Hospital kitchens are as shiny as operating theatres but largely empty until the ready meals are brought in and loaded into microwaves. They contain tea bags, coffee machines, and lots of cupboards. I had the idea that there might be some simple, dried packet soup in one of the cupboards up there, so hell-bent on getting my friend something to eat I tried to have a look. A Chinese woman in a white coat was doing something in the corner of the kitchen. She said there was indeed some powdered soup in a cupboard, but unfortunately it was in a very large container which couldn’t be opened for one person. She didn’t seem inclined to help, so I returned to the ward without anything.

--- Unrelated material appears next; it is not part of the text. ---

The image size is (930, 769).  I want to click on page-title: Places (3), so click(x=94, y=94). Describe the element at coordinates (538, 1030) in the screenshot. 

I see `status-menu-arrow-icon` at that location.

By then my ancient neighbour had also admitted defeat and gone back to sleep. It’s probably against some rule or other but I gave one of his unwanted toast doorstops to a little old man opposite who was senile and unable to speak. He’d finished a very small, shallow bowl of porridge and was still looking hungry. I buttered the toast and cut it up into small pieces as best I could with the blunt knife, and he ate it hungrily. As I walked away he smiled at me with such gratitude and delight, not just for the bits of toast, but also because I’d been attentive to him.
I worry about that little old man now. Because he couldn’t speak, or ask for anything, he relied on there being workers on his ward able and willing to observe his needs. I thought of being someone unable to speak, and feeling hungry. I’ve seen many patients go hungry just because they can’t eat without assistance. Food is banged down, left, then taken away untouched while the patient watches helpless and hungry.
Most of us can envisage what that would be like, but I am not sure that the NHS staff I met can or do. After three years of observation I seriously doubt whether any nurses or their more ubiquitous assistants on that ward ever butter any toast or even cut it up so that the older ones can eat it. As I left the ward, the woman I took to be a catering assistant came up to me and said very aggressively, ‘He says he wants the soup later.’ Her point was not about the patient, but that I had interfered unnecessarily. Lord knows whether he ever got his soup. Neither she nor the catering supervisor seemed interested in his immediate needs or really motivated to help him.
In my experience, looking after old people, or rather ‘bed blockers’, in NHS hospitals seems to be about finding the cheapest way to do the bare minimum: white bread, take it or leave it.
Nothing has changed since I first saw an old lady being left without food three years ago. When I consider my years on the ward I’m left wondering, and not quite knowing, whether the poor treatment I’ve witnessed is just a product of an underfunded and overworked hospital, or whether perhaps I have been witnessing deliberate, organised neglect.